Climate crisis

An Indian student expresses her concern about global heating

In Kolkata and elsewhere, the ecological problems are already huge. The climate crisis is exacerbating poverty and inequality.
Flooded slum home in the Kolkata area.  picture-alliance/Pacific Press/Arka Dutta Flooded slum home in the Kolkata area.

In recent years, Kolkata has witnessed unprecedented heat and prolonged summers. Temperatures went up to an unprecedented 46 degrees Celsius. When I walked into the premises of Jadavpur University in March, I saw fellow students drenched in sweat. Though the campus is normally two degrees cooler than the city due to its many trees, everyone was complaining about the heat. And we all knew that things are set to get worse in the future with global heating continuing unabated.

The Kolkata agglomeration has about 20 million people and faces serious environmental challenges. Monsoon rains have always flooded some areas, but sudden rainfalls now cause yet more and worse water logging. Slums are affected in particular, with poor people losing their homes and few belongings. For some vulnerable people, heat and erratic weather prove deadly, but there are no reliable statistics.

Urban planning was always comparatively poor in Kolkata. After severe neglect in colonial times, it really got started in the late 1970s. By then it had become very difficult to create adequate infrastructure for a huge built environment. No doubt, the planning agencies lack the capacities to cope with growing environmental challenges. That is similar in India’s other urban agglomerations.

Serious hardships affect rural areas too. Extreme weather events destroy harvests, while the increasingly erratic climate is making long established agricultural practices unviable. Rural infrastructure tends to be in a worse shape than the urban kind. As always, poor communities are affected worst.

Adivasi grievances

I am from the Santals, an Adivasi community. Across the subcontinent, Adivasis have a long history of living in harmony with nature and indeed serving as guardians of forests, mountains and wetlands. As more and more land was claimed for agriculture and other supposedly modern purposes, our communities were increasingly marginalised. 

The struggles continue. In some areas, they have even escalated into situations of civil war under successive central governments. Violence then overshadows serious social and environmental grievances.

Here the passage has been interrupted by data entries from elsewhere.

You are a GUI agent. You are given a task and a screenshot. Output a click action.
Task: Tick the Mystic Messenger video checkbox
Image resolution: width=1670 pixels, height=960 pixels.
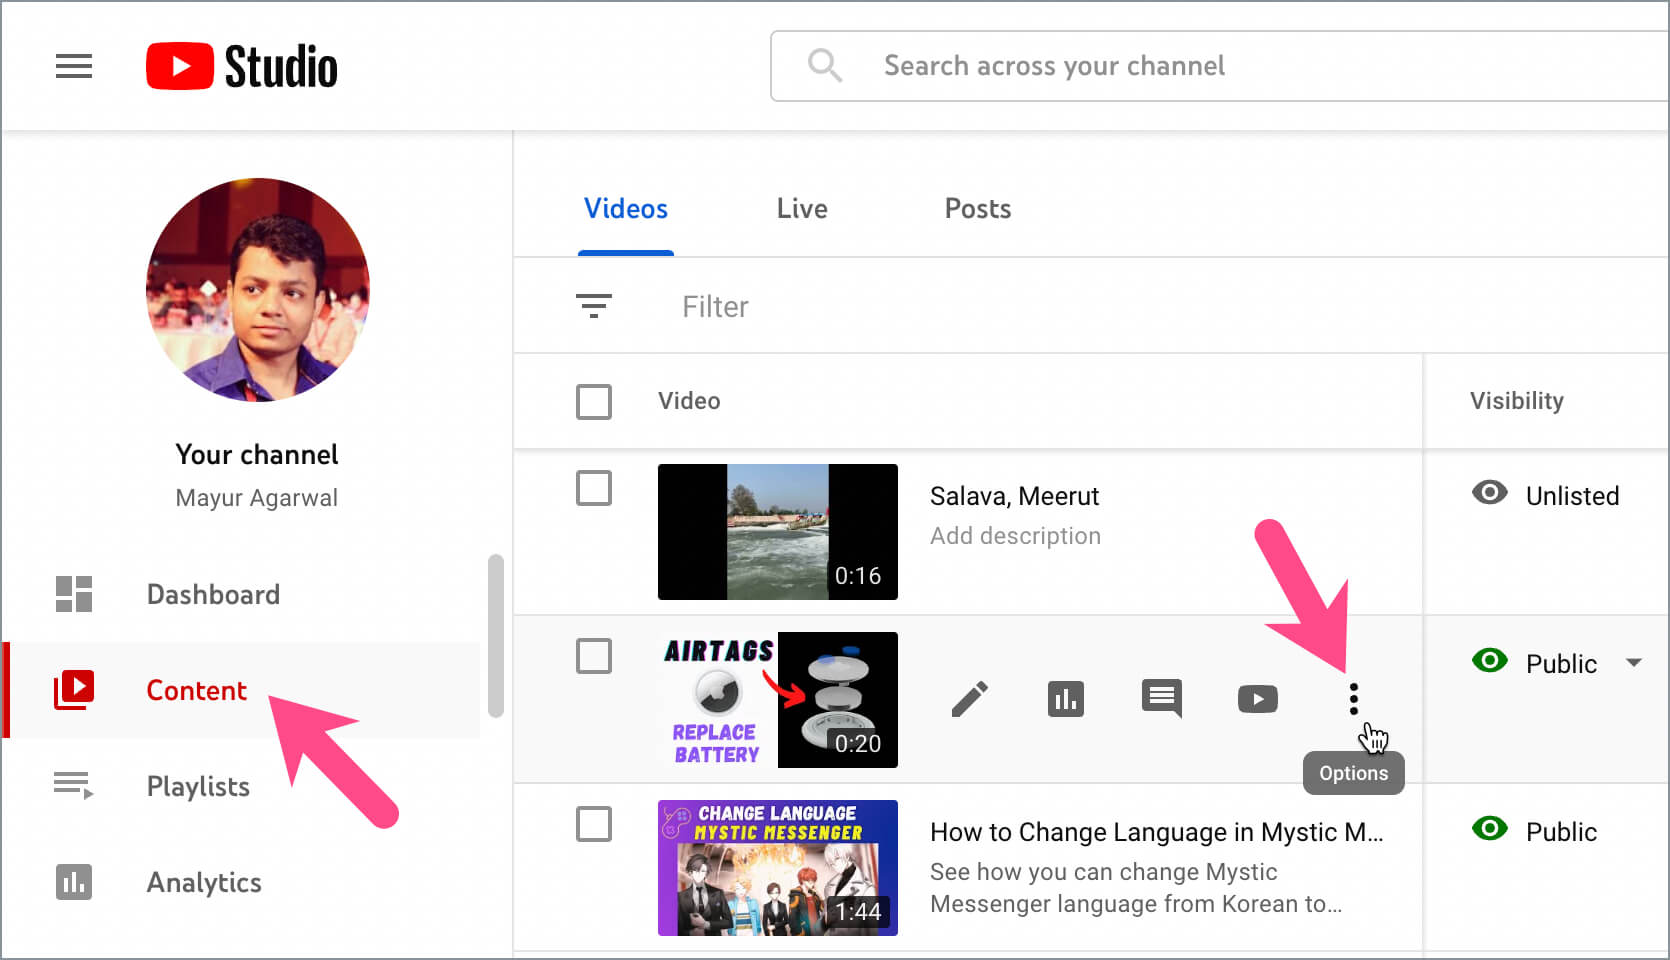coord(594,825)
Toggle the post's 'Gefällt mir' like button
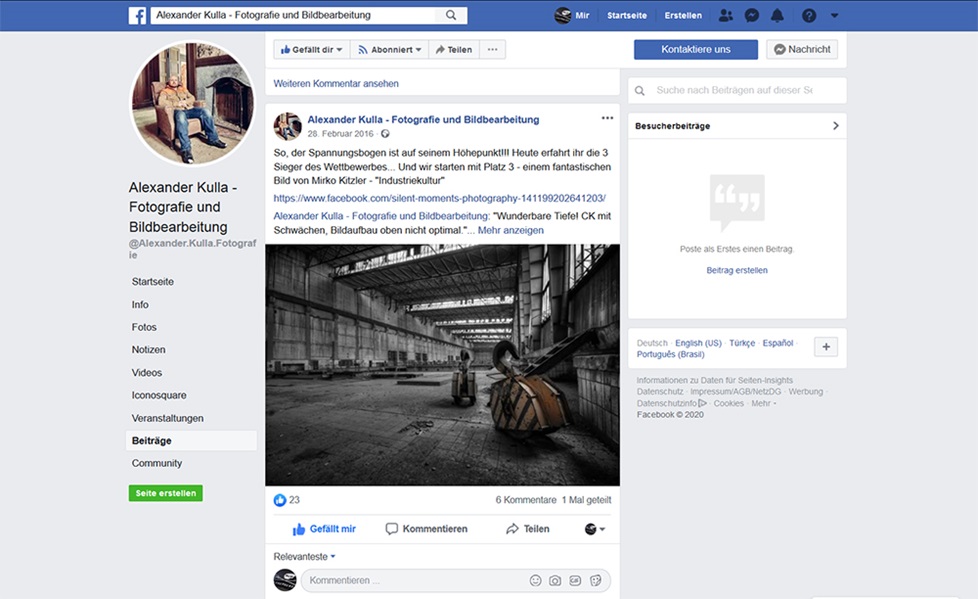 324,529
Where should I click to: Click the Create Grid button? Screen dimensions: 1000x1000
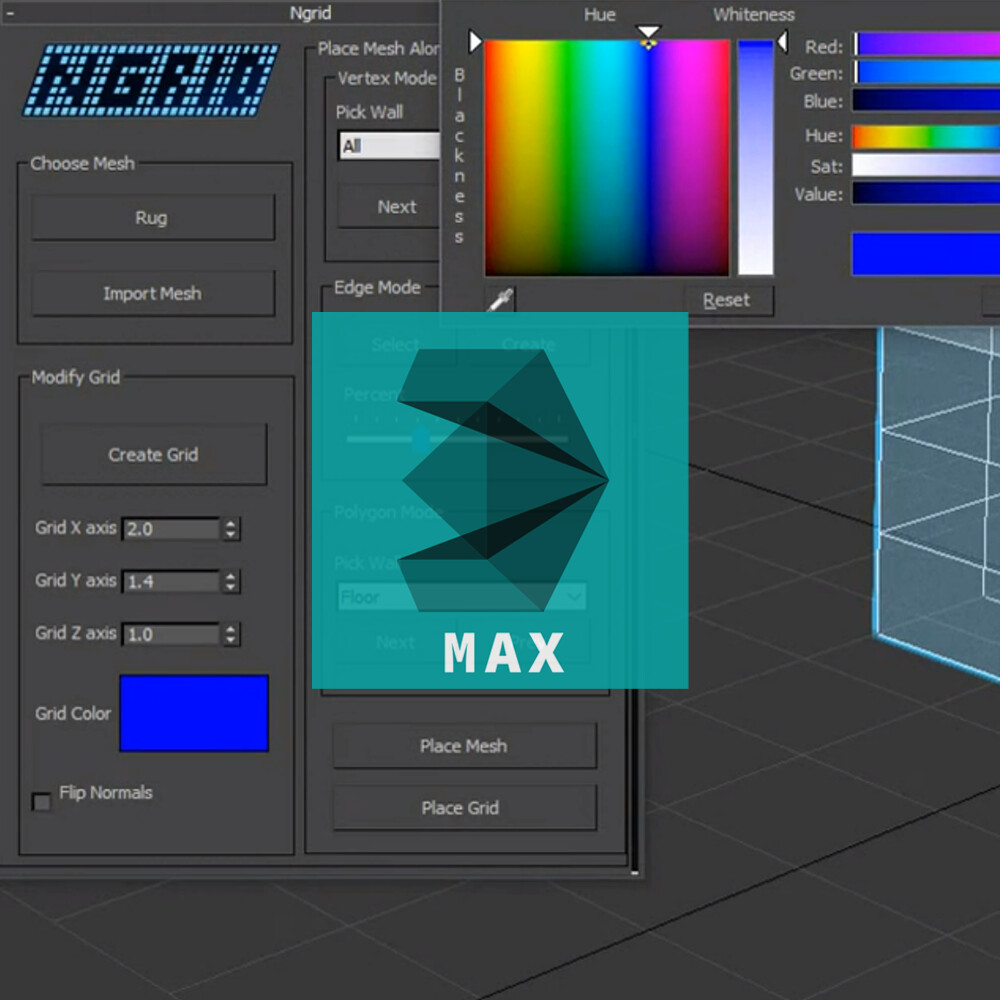(153, 454)
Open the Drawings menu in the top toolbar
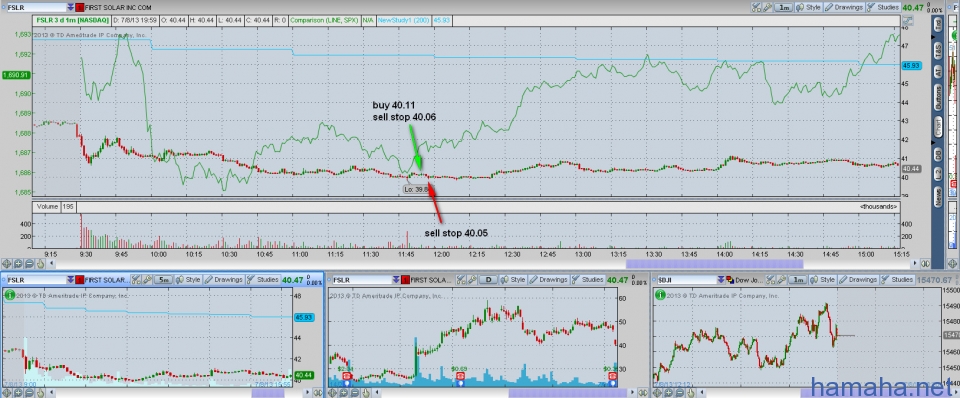Screen dimensions: 960x398 (844, 7)
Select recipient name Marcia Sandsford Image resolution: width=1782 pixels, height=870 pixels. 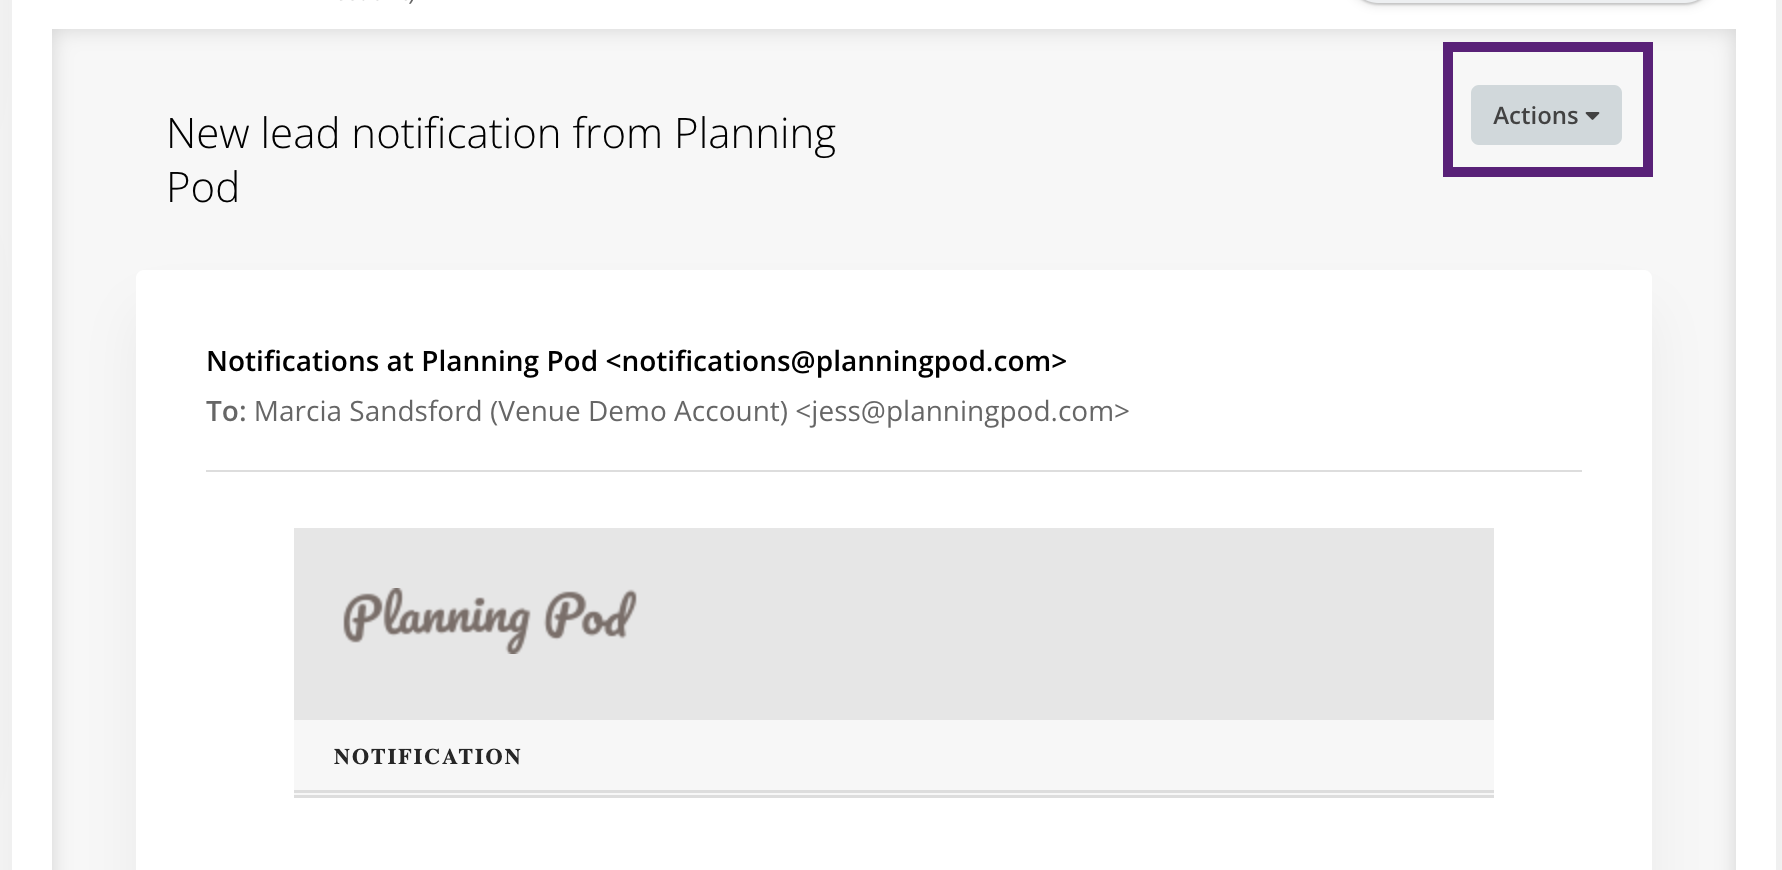point(368,411)
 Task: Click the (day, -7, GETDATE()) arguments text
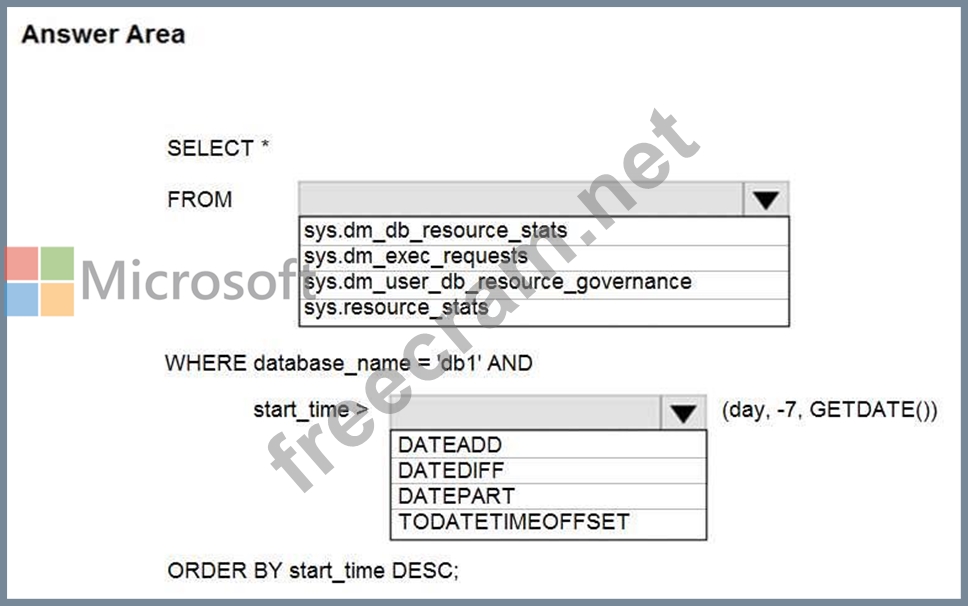click(x=829, y=410)
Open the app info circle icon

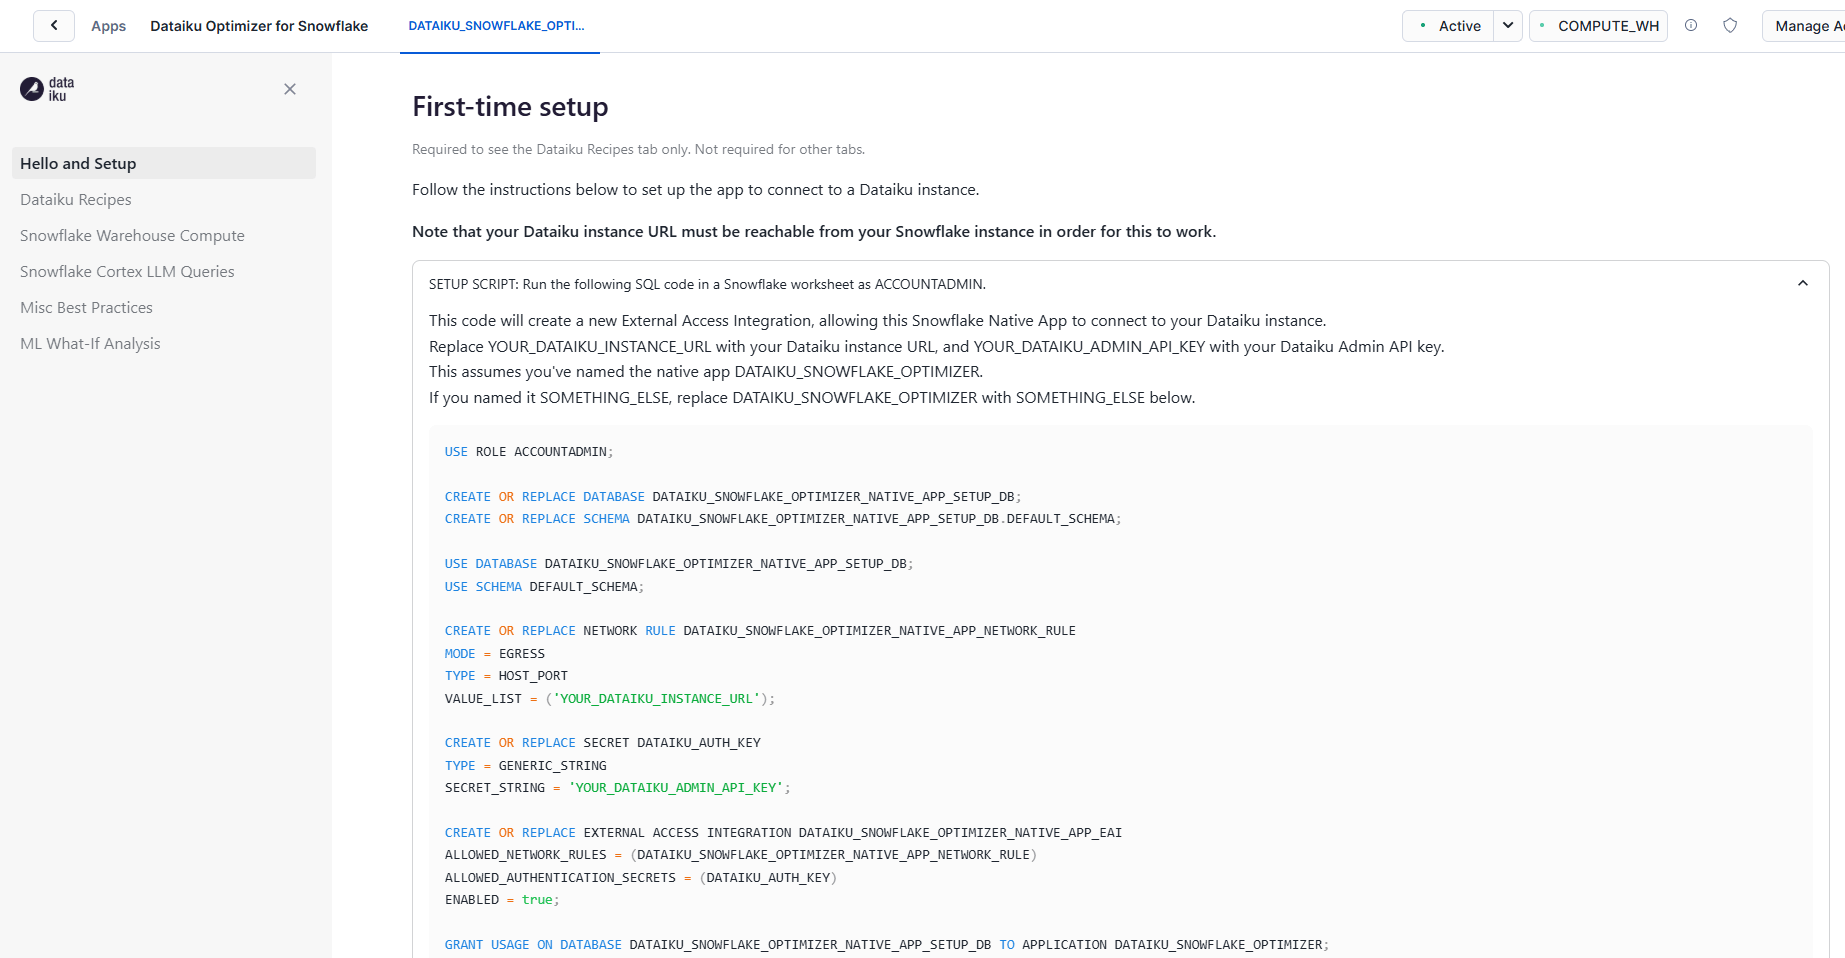(1691, 26)
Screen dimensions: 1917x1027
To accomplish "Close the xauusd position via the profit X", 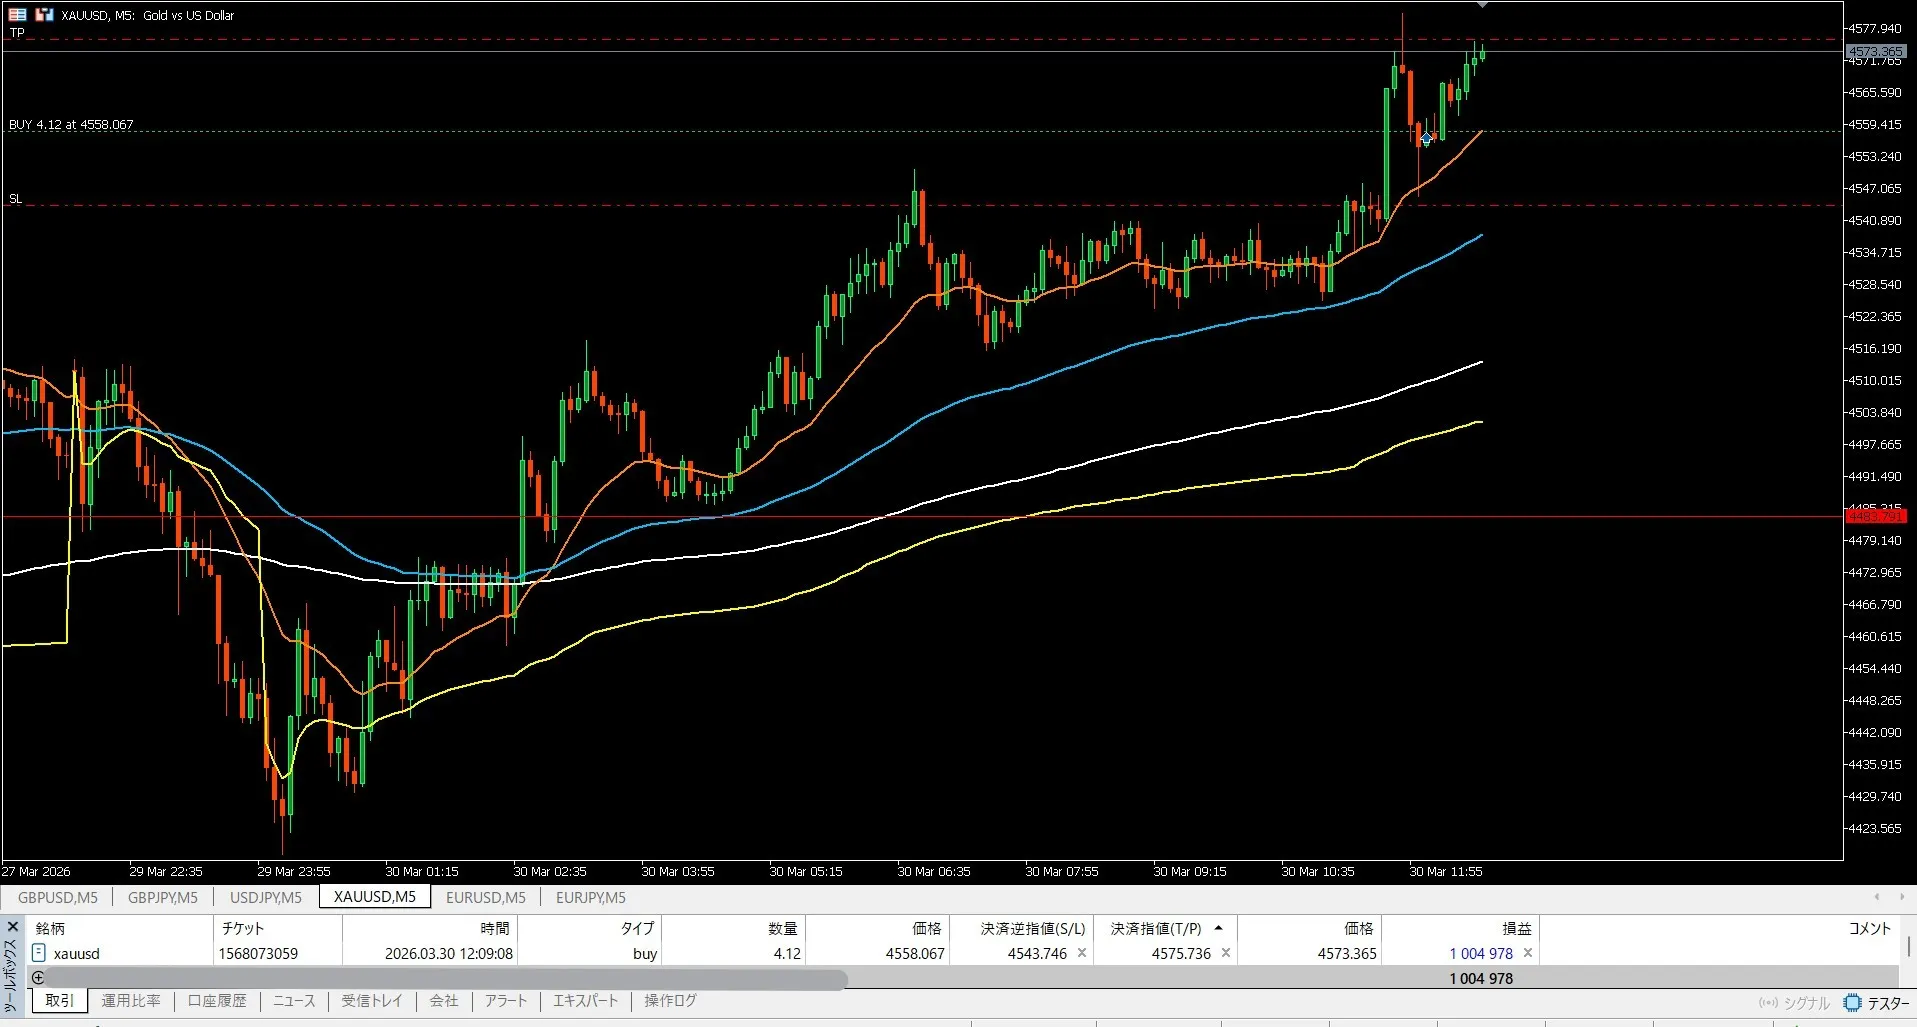I will (x=1527, y=953).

In the state of Chhattisgarh, Adivasi communities are opposing the destruction of vast forest areas for coal mines. Fitting the long-standing pattern, the Government of India has recently approved a massive new coal mine in the Hasdeo Forest. Over 20,000 Adivasi people live there. They revere the forest – and depend upon it. The government claims the mine will reduce India’s need to import energy. This is  a particularly harmful fossil fuel.

So-called clean energy projects disproportionately affect Adivasis too. In the state of Arunachal Pradesh, for example, a proposed hydroelectric power project on the river Siang would submerge the ancestral land of the Adi tribe. More than 100,000 people are set to be displaced. Unsurprisingly, determined protests have been going on for 15 years.

The rural poor tend not to have much political influence in any country, especially if they belong to minority communities. This is an important reason why the destruction of natural environments, the displacement of Adivasi communities and the disregard for our rights continue. 

Reconsidering national priorities

As a nation, India must certainly rethink where our priorities lie. We face huge social and political problems, and they will get worse if we do not pay attention to ecological issues. The climate crisis is worsening poverty and disparities. Large areas are turning arid. At the same time, ever more precious land is being eroded in other places.

India is still a comparatively poor country and has contributed rather little to making climate change happen. Many young people understand, however, that we cannot copy the environmentally destructive consumer societies of high-income nations. Indeed, those nations must change. More air conditioning, more cars and more plastic waste will compound, not solve the global environmental crisis.

Global heating is not something that will happen sometime in the future. We are living it now, and it keeps getting worse. It is high time for governments around the world to wake up – and that includes the Indian one.

Ipil Monica Baski is a student at Jadavpur University in Kolkata.